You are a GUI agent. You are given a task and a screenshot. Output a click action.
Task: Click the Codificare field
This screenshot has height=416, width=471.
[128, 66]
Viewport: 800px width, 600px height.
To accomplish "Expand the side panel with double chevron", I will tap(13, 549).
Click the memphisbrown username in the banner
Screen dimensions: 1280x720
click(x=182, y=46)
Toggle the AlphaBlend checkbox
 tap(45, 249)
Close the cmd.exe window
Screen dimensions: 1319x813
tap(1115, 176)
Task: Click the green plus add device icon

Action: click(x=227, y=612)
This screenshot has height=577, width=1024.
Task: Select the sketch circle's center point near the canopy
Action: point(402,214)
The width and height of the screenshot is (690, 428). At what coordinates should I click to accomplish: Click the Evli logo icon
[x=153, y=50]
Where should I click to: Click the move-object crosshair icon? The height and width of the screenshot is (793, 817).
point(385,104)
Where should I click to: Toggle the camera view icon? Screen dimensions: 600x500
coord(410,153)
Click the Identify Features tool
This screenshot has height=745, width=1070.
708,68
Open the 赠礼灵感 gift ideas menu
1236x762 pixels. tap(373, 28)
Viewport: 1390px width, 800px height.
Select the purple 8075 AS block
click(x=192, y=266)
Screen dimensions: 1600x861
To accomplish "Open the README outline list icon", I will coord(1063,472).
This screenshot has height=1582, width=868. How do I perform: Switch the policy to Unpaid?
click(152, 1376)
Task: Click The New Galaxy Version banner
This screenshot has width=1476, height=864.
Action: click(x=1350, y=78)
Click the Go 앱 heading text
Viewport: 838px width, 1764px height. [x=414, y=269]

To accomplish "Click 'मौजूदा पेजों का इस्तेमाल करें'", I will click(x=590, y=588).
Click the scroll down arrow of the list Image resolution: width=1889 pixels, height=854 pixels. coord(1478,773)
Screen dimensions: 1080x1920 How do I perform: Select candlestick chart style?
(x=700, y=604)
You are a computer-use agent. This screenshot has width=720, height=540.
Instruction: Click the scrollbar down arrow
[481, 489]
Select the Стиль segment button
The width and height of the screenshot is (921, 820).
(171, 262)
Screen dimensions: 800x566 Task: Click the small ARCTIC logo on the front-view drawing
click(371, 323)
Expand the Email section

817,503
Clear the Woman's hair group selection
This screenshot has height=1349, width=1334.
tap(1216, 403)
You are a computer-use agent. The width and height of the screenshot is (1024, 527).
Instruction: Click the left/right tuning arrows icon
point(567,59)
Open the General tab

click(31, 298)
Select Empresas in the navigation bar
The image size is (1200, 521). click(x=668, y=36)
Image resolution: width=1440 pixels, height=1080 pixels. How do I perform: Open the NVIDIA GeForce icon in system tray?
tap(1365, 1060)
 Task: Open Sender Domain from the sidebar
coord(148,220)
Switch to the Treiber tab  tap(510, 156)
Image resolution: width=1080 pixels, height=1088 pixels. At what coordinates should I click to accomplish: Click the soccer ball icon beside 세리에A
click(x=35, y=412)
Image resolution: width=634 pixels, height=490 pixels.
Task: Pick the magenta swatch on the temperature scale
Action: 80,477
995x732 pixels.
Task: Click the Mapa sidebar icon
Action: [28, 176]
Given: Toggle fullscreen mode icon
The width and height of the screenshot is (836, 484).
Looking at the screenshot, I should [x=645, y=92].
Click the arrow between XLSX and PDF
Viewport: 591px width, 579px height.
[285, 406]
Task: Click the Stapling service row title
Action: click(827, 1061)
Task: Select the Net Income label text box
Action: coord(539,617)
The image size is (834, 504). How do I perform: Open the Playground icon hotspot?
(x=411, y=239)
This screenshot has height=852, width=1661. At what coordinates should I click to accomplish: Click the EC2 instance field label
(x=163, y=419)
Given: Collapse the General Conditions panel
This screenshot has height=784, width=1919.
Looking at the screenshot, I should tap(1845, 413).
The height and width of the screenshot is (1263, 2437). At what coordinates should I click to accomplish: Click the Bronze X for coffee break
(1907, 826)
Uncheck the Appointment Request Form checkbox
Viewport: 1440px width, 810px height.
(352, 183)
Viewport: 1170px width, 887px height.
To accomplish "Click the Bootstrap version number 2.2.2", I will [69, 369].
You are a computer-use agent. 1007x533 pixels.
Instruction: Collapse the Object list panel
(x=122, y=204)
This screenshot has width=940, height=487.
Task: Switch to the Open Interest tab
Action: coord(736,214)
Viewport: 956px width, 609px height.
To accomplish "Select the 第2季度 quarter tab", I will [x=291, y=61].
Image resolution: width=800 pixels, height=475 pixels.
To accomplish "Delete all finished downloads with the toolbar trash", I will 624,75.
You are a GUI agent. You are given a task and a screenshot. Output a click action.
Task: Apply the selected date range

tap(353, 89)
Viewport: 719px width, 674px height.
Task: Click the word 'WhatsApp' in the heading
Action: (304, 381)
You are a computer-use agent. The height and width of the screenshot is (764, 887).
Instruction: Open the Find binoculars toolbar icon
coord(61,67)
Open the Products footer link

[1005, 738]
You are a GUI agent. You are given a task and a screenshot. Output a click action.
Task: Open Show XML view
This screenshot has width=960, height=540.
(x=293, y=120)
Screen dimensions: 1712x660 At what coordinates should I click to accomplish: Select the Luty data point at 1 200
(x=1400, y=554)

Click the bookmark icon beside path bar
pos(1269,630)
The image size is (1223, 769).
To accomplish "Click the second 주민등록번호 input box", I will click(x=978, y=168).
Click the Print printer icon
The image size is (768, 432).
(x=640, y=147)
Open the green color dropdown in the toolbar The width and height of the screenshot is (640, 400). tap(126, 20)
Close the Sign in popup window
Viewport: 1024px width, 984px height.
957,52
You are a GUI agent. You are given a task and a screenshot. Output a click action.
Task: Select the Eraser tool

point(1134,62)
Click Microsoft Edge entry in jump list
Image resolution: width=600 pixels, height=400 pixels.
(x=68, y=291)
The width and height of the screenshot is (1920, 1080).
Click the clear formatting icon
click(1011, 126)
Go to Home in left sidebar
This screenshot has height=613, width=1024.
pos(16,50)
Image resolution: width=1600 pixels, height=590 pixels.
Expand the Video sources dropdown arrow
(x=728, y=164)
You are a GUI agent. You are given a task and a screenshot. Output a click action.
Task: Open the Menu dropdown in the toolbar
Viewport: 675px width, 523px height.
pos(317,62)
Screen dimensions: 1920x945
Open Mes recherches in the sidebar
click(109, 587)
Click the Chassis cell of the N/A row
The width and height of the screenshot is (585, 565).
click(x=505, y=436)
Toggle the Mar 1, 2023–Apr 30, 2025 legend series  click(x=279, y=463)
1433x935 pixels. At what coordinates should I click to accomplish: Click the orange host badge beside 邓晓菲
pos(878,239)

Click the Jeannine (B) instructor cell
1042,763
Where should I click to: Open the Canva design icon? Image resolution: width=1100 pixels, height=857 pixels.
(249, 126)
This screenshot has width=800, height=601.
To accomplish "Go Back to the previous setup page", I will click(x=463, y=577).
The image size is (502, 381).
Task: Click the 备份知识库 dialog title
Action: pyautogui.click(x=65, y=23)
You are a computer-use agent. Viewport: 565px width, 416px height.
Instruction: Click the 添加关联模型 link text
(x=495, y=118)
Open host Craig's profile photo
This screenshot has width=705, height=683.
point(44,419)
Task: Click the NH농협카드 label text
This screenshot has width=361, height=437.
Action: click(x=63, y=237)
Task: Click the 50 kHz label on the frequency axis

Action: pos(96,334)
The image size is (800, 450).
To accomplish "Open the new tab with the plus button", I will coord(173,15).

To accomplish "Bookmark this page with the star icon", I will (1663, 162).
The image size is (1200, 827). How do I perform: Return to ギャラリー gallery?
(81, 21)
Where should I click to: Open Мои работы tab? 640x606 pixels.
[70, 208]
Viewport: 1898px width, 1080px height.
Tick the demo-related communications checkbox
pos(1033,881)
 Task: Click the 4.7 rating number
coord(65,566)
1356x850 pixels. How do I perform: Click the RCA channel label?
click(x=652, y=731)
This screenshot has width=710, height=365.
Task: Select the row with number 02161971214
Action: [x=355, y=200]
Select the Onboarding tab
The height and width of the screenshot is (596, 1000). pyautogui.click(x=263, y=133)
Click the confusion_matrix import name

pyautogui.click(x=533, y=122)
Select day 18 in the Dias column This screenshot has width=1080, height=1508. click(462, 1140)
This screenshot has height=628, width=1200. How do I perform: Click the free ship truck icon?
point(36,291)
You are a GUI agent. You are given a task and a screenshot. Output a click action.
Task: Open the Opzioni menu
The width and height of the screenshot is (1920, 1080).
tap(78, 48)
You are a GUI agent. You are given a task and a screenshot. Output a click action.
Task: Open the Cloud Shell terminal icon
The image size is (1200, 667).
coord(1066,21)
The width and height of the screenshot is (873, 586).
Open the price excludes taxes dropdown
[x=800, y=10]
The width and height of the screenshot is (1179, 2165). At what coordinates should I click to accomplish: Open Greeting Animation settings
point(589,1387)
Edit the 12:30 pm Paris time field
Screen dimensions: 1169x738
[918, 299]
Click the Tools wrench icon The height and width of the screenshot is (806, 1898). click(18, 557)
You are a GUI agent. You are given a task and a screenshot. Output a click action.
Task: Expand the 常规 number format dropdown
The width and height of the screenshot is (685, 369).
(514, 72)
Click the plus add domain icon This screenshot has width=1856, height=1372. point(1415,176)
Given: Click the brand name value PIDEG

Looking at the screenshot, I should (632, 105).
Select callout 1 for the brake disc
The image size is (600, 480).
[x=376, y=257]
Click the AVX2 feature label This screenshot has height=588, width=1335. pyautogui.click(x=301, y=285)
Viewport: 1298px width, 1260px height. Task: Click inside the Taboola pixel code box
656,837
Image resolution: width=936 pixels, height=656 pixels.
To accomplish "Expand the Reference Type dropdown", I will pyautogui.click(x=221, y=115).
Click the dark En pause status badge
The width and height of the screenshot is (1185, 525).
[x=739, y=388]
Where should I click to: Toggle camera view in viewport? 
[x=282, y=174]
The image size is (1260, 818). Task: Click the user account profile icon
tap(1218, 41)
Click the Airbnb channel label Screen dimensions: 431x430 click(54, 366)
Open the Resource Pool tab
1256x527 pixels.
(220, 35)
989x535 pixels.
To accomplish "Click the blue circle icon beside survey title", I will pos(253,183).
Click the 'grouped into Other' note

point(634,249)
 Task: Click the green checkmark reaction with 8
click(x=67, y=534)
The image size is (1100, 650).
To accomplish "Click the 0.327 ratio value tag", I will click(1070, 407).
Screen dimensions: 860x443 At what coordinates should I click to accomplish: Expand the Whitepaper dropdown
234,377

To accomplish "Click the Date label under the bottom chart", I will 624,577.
########################################
What the exercise asks - Print again the lines of the entries above that fall between the line holding "Open the General tab" and the line holding "Given: Toggle fullscreen mode icon", inclusive, exactly as they stand.

Result below -
Open the General tab

click(31, 298)
Select Empresas in the navigation bar
The image size is (1200, 521). click(x=668, y=36)
Image resolution: width=1440 pixels, height=1080 pixels. How do I perform: Open the NVIDIA GeForce icon in system tray?
tap(1365, 1060)
 Task: Open Sender Domain from the sidebar
coord(148,220)
Switch to the Treiber tab  tap(510, 156)
Image resolution: width=1080 pixels, height=1088 pixels. At what coordinates should I click to accomplish: Click the soccer ball icon beside 세리에A
click(x=35, y=412)
Image resolution: width=634 pixels, height=490 pixels.
Task: Pick the magenta swatch on the temperature scale
Action: 80,477
995x732 pixels.
Task: Click the Mapa sidebar icon
Action: [28, 176]
Given: Toggle fullscreen mode icon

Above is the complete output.